Detecting schizophrenia before symptoms arise
Schizophrenia is a mental health disorder characterized by disrupted perceptions and thoughts. Symptoms can include delusions, hallucinations, and impaired cognitive abilities.
In the United States, schizophrenia affects an estimated 0.25–0.64 percent of the population. Often appearing in an individual’s late teens or early 20s, schizophrenia is highly disruptive, challenging to treat, and long-lasting.
Treatment is much more effective if doctors can diagnose the condition early. Currently, however, specialists cannot diagnose schizophrenia until an individual has had their first psychotic episode. At this point, an individual’s behavior can change dramatically, and they “may lose touch with some aspects of reality.”
Recently, a team of researchers decided to look in detail at patterns in neural activity. They hoped to identify a signature in how parts of the brain communicate that might predict onset.

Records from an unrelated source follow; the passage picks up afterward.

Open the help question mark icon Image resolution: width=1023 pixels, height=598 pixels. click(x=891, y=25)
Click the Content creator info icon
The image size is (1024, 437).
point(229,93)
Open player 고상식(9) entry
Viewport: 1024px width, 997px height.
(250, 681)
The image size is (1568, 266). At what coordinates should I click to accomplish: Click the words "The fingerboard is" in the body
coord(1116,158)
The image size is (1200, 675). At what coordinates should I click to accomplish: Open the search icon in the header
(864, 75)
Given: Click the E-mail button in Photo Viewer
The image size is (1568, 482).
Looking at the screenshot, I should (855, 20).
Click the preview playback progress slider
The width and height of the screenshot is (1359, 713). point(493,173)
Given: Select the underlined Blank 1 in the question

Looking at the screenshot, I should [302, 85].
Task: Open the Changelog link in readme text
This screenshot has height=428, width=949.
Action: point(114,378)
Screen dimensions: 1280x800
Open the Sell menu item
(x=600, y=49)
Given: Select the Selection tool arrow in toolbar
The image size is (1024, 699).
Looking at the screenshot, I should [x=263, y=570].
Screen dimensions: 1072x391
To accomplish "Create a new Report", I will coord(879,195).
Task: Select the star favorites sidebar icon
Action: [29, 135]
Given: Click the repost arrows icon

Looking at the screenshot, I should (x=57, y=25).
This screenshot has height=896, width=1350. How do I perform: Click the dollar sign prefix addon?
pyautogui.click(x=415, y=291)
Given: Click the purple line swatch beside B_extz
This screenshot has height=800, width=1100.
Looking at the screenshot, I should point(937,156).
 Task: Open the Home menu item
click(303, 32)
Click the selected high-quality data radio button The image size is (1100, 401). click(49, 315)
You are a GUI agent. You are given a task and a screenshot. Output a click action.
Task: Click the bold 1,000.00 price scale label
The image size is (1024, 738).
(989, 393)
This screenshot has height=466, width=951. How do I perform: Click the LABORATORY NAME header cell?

Identifying subtle and unexpected patterns is challenging, and the task took the combined skills of researchers from a number of institutions. Those involved came from the Massachusetts Institute of Technology in Cambridge, the Beth Israel Deaconess Medical Center in Boston, MA, the Brigham and Women’s Hospital, also in Boston, and the Shanghai Mental Health Center in China.
They published their combined findings this week in the journal Molecular Psychiatry.
The first signs
Before someone experiences their first psychotic episode, there can be subtle changes in the way they think. For instance, they might switch topics abruptly when talking, or answer questions with seemingly irrelevant answers.
However, only about 1 in 4 people who display these symptoms go on to develop schizophrenia. The researchers wanted to find a way to predict who will go on to develop the condition with more accuracy.
Because the Shanghai Mental Health Center receives such a high volume of patients, it made the perfect base for the study. In total, the researchers identified 158 people aged 13–34 years old who displayed the early symptoms that often predict schizophrenia. They also analyzed 93 control participants who did not display this telltale behavior.
Using MRI scans, the study focused on resting state networks; these are interactions between regions of the brain that occur while a person is at rest and not engaged in any cognitive tasks.
One of the principal investigators, Susan Whitfield-Gabrieli, explains, “We were interested in looking at the intrinsic functional architecture of the brain to see if we could detect early aberrant brain connectivity or networks in individuals who are in the clinically high-risk phase of the disorder.”
Each participant had an MRI scan and then received a follow-up scan 1 year later. At the 1-year point, 23 of the 158 high-risk individuals had received a schizophrenia diagnosis.
By examining the 23 and comparing them with the other participants, the research team was able to identify patterns that only occurred in these individuals.
The superior temporal gyrus
One brain region that caught the investigators’ eye was the superior temporal gyrus. This region of the brain contains the primary auditory cortex and is important for processing sounds. Usually, it connects to areas involved in motor control and sensory perception.
In the participants who had psychotic episodes, the superior temporal gyrus connected differently, having more intimate relationships with limbic regions, which are important for emotion processing.
The study’s authors believe this might help explain why auditory hallucinations — hearing voices, for instance — are common in people with schizophrenia.
Lead author Guusje Collin says, “You can consider this pattern to be a risk factor. If we use these types of brain measurements, then maybe we can predict a little bit better who will end up developing psychosis, and that may also help tailor interventions.”
The scientists hope that, if we can detect these subtle changes in communication between brain regions at an earlier age, it might help us predict who is most at risk. And, the more we understand the nature of these changes, the more hope we have of reversing them.
“That really gets at the heart of how we can translate this clinically, because we can get in earlier and earlier to identify aberrant networks in the hopes that we can do earlier interventions, and possibly even prevent psychiatric disorders.”
Susan Whitfield-Gabrieli
The researchers are already carrying out similar studies, looking at a younger set of individuals. They are also carrying out further analyses on the brain scans they used in the current experiment, searching for additional differences in white matter connections.
Although this work is in its infancy, the benefits could be significant for those at high risk of developing schizophrenia.